* Task objective
Every line of the listing below is to be repeated exactly; the pictures stay out.

*** Material supplied Section Begins ***

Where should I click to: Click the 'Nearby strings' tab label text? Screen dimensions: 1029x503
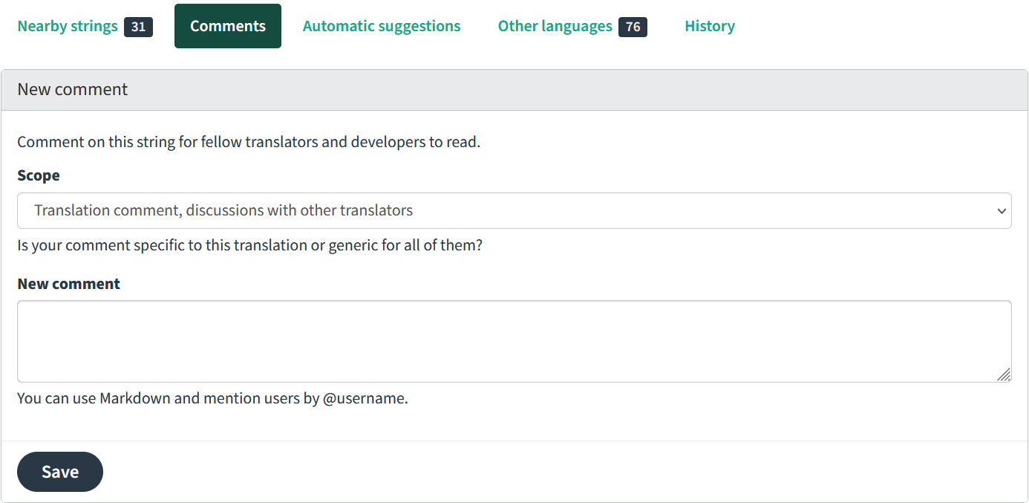(x=68, y=26)
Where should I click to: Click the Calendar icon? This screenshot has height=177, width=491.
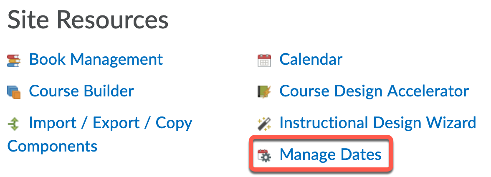(x=264, y=60)
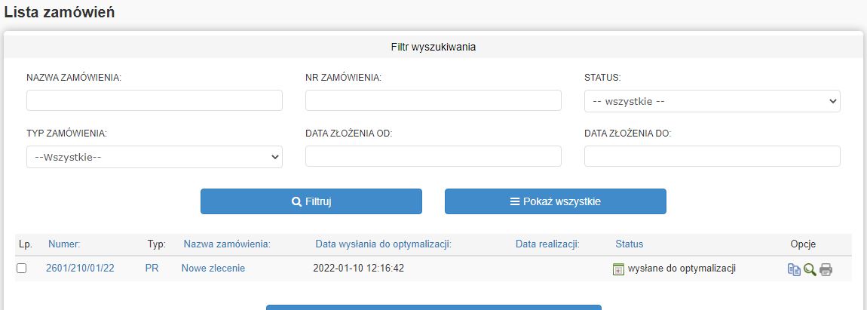Focus the NAZWA ZAMÓWIENIA text field
The height and width of the screenshot is (310, 867).
point(154,101)
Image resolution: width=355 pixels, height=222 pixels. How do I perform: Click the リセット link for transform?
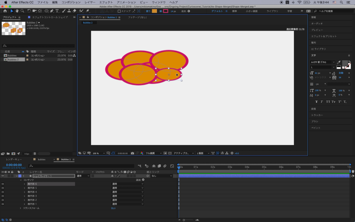(x=113, y=208)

*** Material supplied Section Ends ***

* Response below
Where should I click to: Click the 'Nearby strings' tab label text? Screen dimensions: 1029x503
(x=68, y=26)
Where should I click to: Click the Calendar icon? This screenshot has height=177, width=491.
(x=264, y=60)
Focus the NAZWA ZAMÓWIENIA text field
The height and width of the screenshot is (310, 867).
point(154,101)
Image resolution: width=355 pixels, height=222 pixels. How do I perform: Click the リセット link for transform?
(x=113, y=208)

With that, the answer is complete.